[Records]
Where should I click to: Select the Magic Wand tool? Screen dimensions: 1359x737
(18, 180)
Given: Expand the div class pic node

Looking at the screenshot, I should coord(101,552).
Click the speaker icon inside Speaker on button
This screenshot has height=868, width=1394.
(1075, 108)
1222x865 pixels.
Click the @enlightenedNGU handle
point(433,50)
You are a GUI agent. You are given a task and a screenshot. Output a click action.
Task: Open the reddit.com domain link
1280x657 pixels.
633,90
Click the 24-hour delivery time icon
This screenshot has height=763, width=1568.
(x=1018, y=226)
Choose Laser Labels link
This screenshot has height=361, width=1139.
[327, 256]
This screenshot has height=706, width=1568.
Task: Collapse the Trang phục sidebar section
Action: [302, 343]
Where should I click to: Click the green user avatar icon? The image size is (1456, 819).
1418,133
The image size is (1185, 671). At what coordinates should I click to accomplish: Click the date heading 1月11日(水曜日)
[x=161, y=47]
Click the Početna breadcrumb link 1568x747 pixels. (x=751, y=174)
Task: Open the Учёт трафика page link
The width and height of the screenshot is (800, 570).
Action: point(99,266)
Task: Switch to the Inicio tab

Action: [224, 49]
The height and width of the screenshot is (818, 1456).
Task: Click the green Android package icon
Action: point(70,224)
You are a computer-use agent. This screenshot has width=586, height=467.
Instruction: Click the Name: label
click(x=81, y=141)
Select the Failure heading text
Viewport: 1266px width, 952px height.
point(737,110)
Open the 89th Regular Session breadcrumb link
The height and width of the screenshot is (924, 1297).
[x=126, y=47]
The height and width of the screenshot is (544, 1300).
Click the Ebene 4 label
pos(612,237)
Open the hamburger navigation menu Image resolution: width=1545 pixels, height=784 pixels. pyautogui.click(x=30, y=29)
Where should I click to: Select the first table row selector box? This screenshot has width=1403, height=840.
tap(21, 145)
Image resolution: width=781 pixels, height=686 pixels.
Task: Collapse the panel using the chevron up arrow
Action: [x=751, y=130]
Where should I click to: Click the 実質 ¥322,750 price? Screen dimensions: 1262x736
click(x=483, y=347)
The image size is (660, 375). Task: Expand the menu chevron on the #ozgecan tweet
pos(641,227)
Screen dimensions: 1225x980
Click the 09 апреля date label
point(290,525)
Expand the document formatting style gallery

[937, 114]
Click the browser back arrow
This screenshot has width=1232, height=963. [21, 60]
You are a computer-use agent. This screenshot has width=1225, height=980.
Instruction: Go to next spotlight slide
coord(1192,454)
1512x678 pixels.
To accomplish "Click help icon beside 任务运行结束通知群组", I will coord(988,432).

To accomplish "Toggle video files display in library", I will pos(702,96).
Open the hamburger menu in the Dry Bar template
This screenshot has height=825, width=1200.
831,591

* PROMPT
Recast the stretch from the line containing "I will pos(702,96)." through the end of the records as a Markdown table with the columns n and Line. Number each row and leave out blank lines.

* FINAL ANSWER
| n | Line |
|---|---|
| 1 | To accomplish "Toggle video files display in library", I will pos(702,96). |
| 2 | Open the hamburger menu in the Dry Bar template |
| 3 | This screenshot has height=825, width=1200. |
| 4 | 831,591 |